The majority of European arms firms say they comply with international treaties to the extent required by national laws. Lovely, so the problem is political and concerns the Member States according to the companies, which attribute their corporate behavior to the windows of the respective legal frameworks.
Demand and Supply
W.E.B. Du Bois once said that the cause of war is preparation for war. The problem is that companies produce far more weapons than are needed for the security of the European Continent. With the goal of profit, they don’t really care where their sophisticated weapons systems end up, as long as their purchase agreement is signed.
The n1. contractor on the Al-Yamamah and Al-Salam contracts is BAE Systems, which has provided Saudi Arabia a wide range of combat aircraft, including the Eurofighter Typhoon, Hawk Jets, and Tornado that are employed in Yemen. “The UK constructed and licensed Typhoon and Tornado aircraft from the Royal Saudi Air Force have been engaged on combat missions in the Yemen conflict,” the UK government admitted.
MBDA has provided Saudi Arabia and UAE with thousands of cruise, air-to-surface, and anti-tank missiles that have been used in Yemen. The deals also included precision-guided bombs (also known as the Hakim 2). The list of companies that supply the area with guns is endless with those interested being able to purchase virtually anything they desire, including bombs from RWM Italia, and helicopters from Airbus Defence and Space.
Three major French arms companies (Dassault Aviation, Thales Group, and MBDA France) were named in a criminal complaint made by a group of NGOs for “potential collaboration in suspected war crimes and crimes against humanity in Yemen.”
The Paris Judiciary Tribunal has received a complaint from the independent Yemeni organization Mwatana for Human Rights, the European Center for Constitutional and Human Rights (ECCHR), and French NGO Sherpa, with legal assistance from Amnesty International. From 2015 to 2020, France delivered over €8 billion ($8.6 billion) worth of defense equipment, ammunition, and maintenance services to Saudi Arabia and the United Arab Emirates (UAE).

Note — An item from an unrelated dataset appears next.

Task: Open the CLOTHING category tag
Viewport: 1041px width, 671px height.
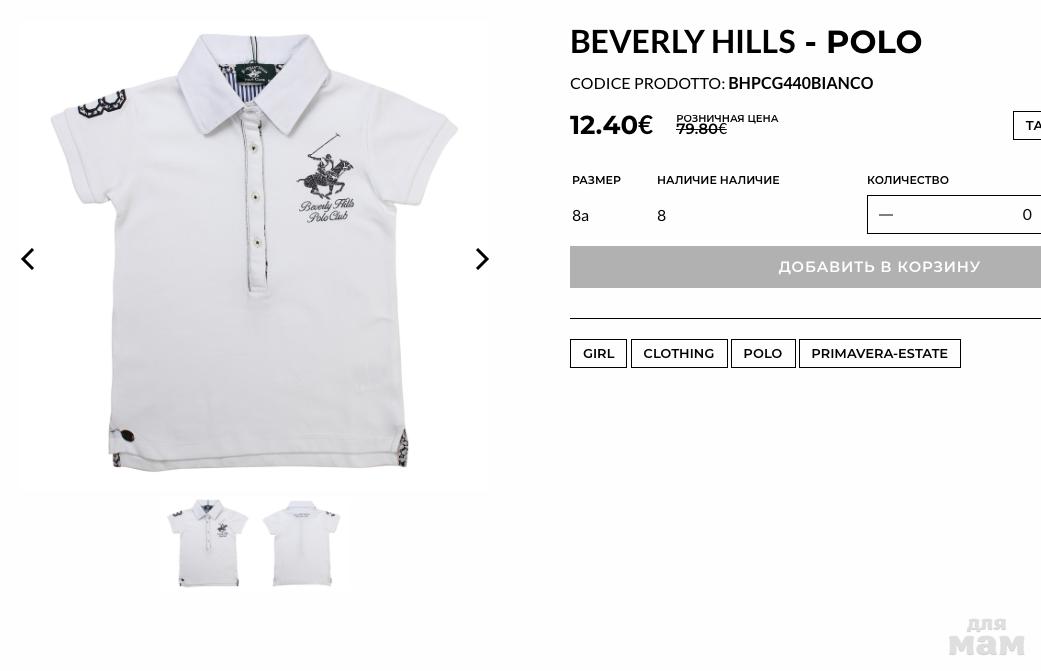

According to the United Nations, more than 20 million Yemenis, many of whom face the threat of starvation, relocation, and death, need humanitarian aid. To date, the international community has been unable to stop the attacks on civilians.
By the time a conflict starts, it’s already too late, you can’t control which way the bombs will fall. It is essential to examine if these Western exports could entail criminal responsibility on the part of companies that contribute to serious violations of international humanitarian law.
Since 2015 the EU’s overall contribution to Yemen amounts to approximately €1,2 billion. This includes €827 million in humanitarian aid and €407 million in development assistance. EU humanitarian aid includes food assistance, health care, education, water, and shelter.
It is at least hypocritical on the one hand to promote the humanitarian profile of the EU and on the other not to ensure arms control.
The Nuremberg trials, in which several significant manufacturers, including distributors of poison gas to the Nazi regime, were convicted for war crimes, are considered the genesis of attempts to bring corporate actors to justice for atrocities committed during the war.
“Arms trade is not a neutral activity: companies are responsible for the human rights aspects of their exports and could be held criminally liable as accomplices if they persist in exporting arms while knowing that they could be used to commit crimes,” ECCHR official Cannelle Lavite stated in the past.